Go through the entries below and pick out every line with "agent".

** Opening RECORD EXTRACTS block **

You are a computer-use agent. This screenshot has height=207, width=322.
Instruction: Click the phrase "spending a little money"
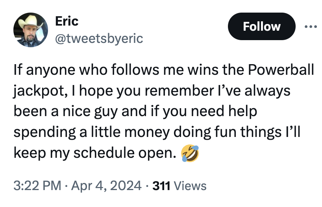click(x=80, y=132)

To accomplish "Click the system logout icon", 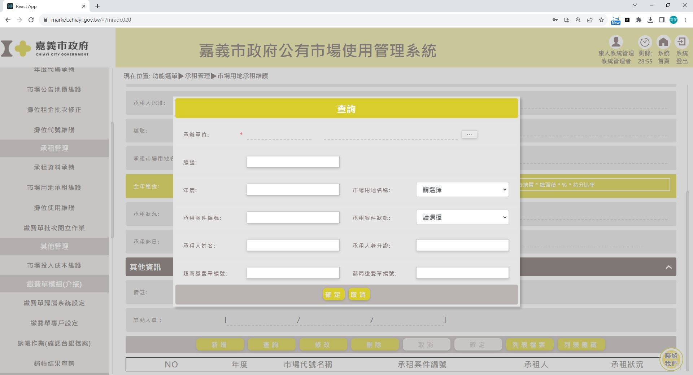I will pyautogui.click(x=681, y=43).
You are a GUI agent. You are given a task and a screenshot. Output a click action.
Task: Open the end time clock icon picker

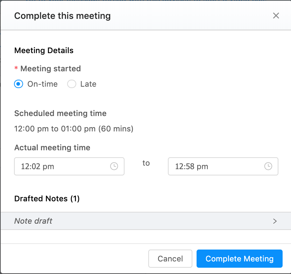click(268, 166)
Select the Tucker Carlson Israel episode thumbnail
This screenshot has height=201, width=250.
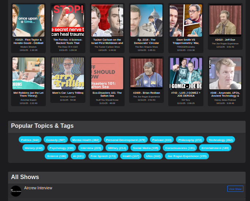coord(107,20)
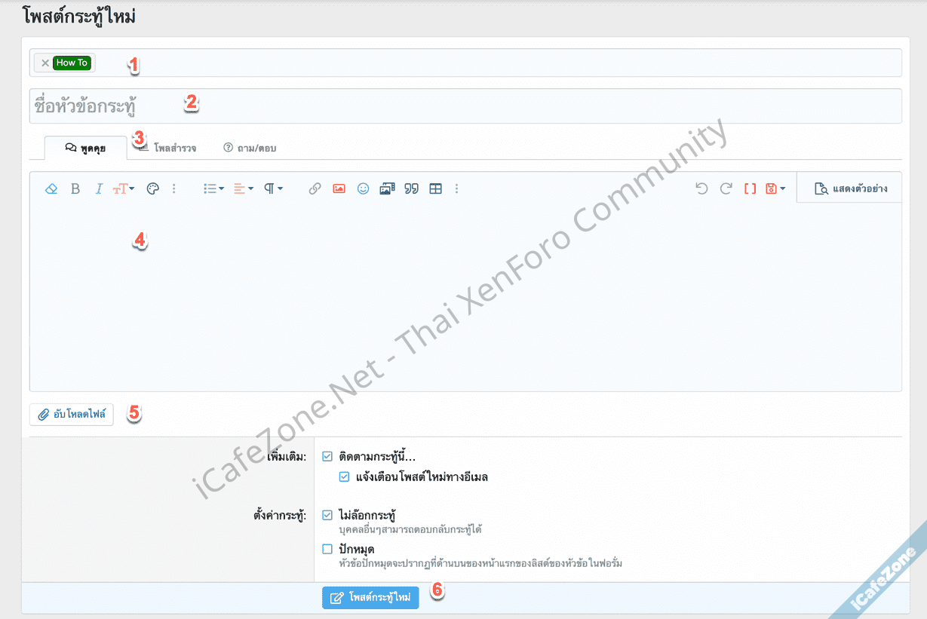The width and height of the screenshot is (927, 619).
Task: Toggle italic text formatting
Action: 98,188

** Closing RECORD EXTRACTS block **
** Opening RECORD EXTRACTS block **

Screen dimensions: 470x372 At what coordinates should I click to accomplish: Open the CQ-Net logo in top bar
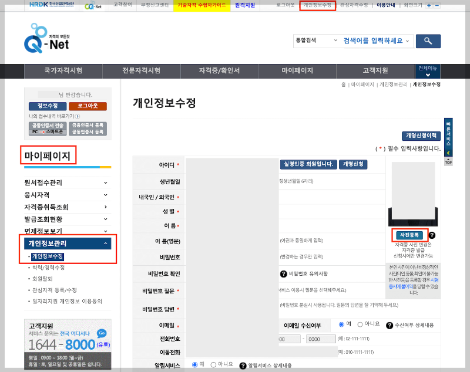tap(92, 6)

** Closing RECORD EXTRACTS block **

| ANSWER TO THIS TASK |
You are a computer-use agent. This screenshot has height=207, width=322.
You are a GUI agent. You are given a task and a screenshot. Output a click action.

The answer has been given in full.